Die Favoritenrolle im Rückspiel gegen Tottenham am Donnerstag im ausverkauften St. Jakob-Park liege beim FCB. «Natürlich können sie gegen uns gewinnen, aber ein Ausscheiden wäre für uns eine Enttäuschung. Zumal Tottenham der Ausfall von Gareth Bale nicht gerade stärker macht.»

Streller kam am Morgen nach dem Spiel regelrecht ins Schwärmen. «Wir zeigten Fussball vom Allerfeinsten. Dieser Auftritt war beste Werbung für uns und den Schweizer Fussball.» Nur wenig habe er geschlafen, nachdem er mit einigen Teamkollegen im Hotel auf das soeben Erlebte zurückgeblickt hatte. «Wie wir nach dem Ausgleich von Tottenham die Partie wieder in die Hände genommen haben und Chancen kreierten, hat mich unglaublich beeindruckt.»

Yakin lässt tief blicken

Zum ersten Mal in der K.o.-Runde musste Rotblau auf fremdem Terrain zum Hinspiel antreten. Gespielt hat er teilweise wie zuhause. Die Abwehrspieler der Londoner verstanden die Welt nicht mehr, als Sturmspitze Streller 25 Meter vor dem Tor zum Pressing ansetzte. «So offensiv habe ich die Jungs eigentlich nicht eingestellt. Aber es zeigt, wie selbstständig sie auf dem Platz sind», sagt Murat Yakin. Der Trainer nahm sich nach der Landung in Basel viel Zeit für die Journalisten und gewährte ungewöhnlich tiefe Einblicke in seine Gedanken.

«Die logische Schlussfolgerung, auch wenn sie sehr hoch gegriffen ist», sagt Yakin zu den Titelansprüchen seines Captains. Diese seien auch Folge des Selbstbewusstseins, das man sich in den letzten sechs Monaten erarbeitet habe. «Die Chance, Geschichte zu schreiben, ist einmalig. Denn im Sommer werden uns wohl einige Spieler verlassen.» Den meistgenannten Wechselkandidaten Valentin Stocker und Aleksandar Dragovic rät Yakin aber, ein Jahr in Basel anzuhängen. «Sie haben noch viele Jahre vor sich und spielen bereits bei einem sehr guten Klub.»

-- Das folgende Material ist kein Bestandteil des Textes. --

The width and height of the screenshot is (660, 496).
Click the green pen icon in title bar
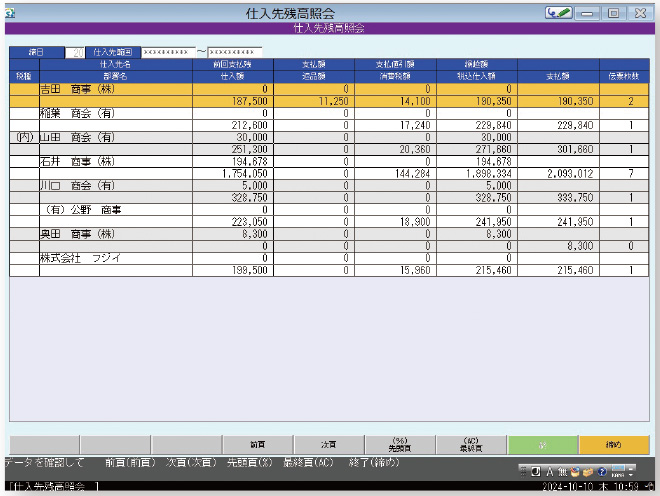pos(559,13)
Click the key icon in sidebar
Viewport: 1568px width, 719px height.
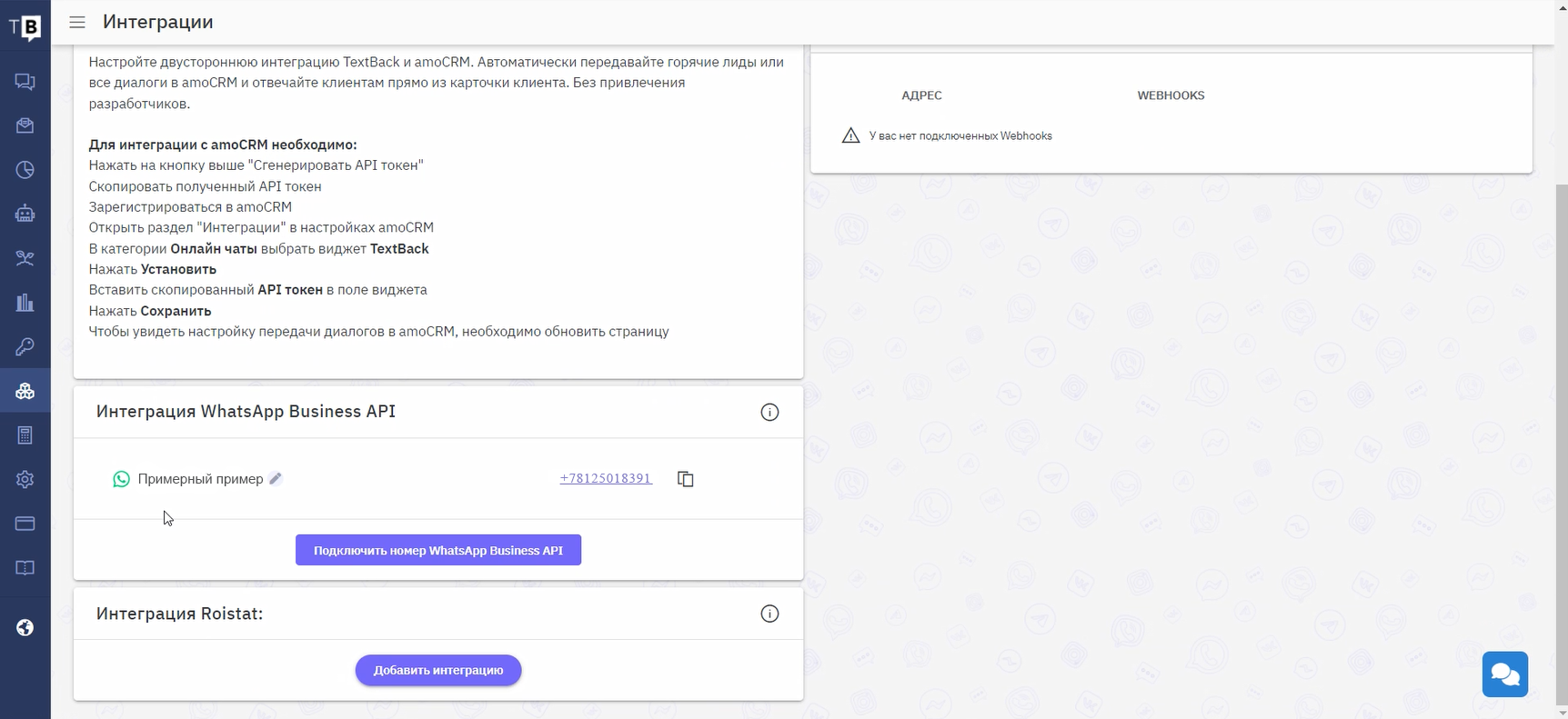tap(25, 346)
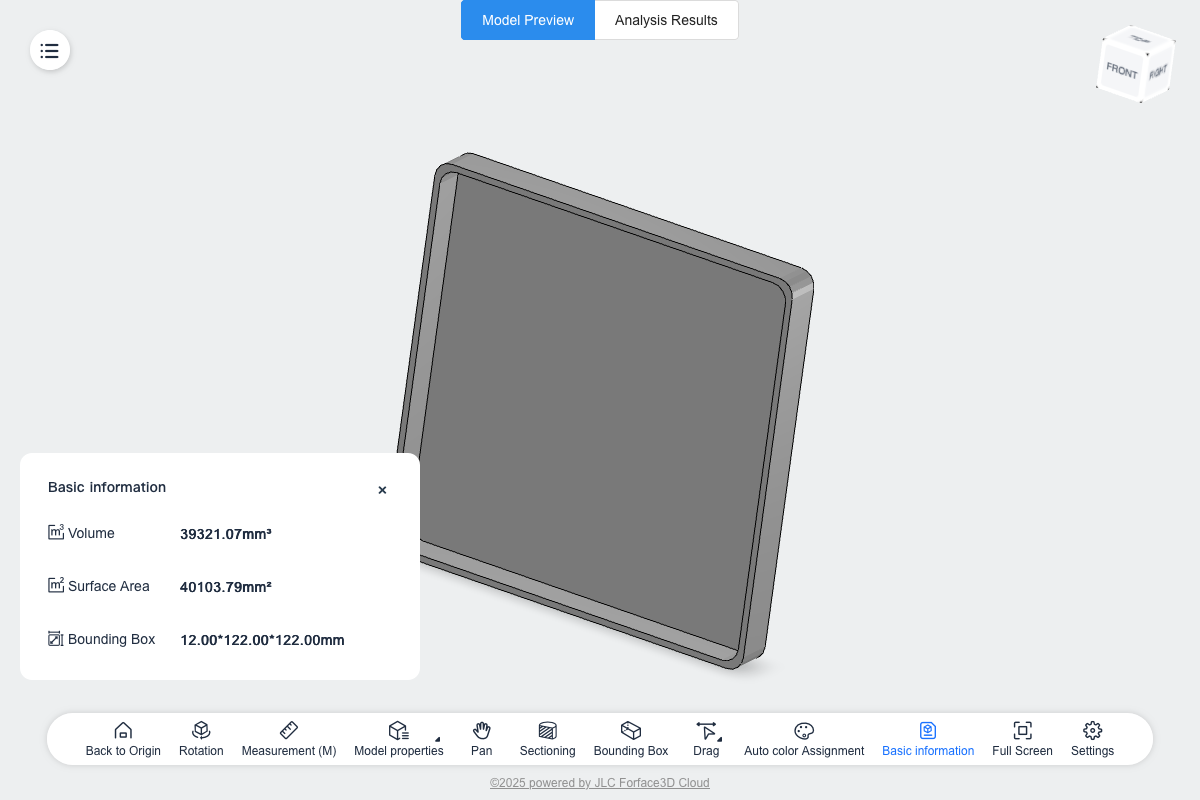
Task: Enter Full Screen mode
Action: click(x=1022, y=739)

Die derzeitige Erfolgsphase begründet Yakin mit dem ausgeglichenen Kader und der Flexibilität seiner Spieler. «Früher war der FCB für die Gegner einfach auszurechnen.» Die anfängliche Scheu, Stützen wie Stocker oder Streller zu schonen, habe er abgelegt. «Wir haben 20 Stammspieler.» Auch morgen, wenn es gegen St. Gallen zurück in den Ligaalltag geht, will Yakin von diesem Luxus Gebrauch machen.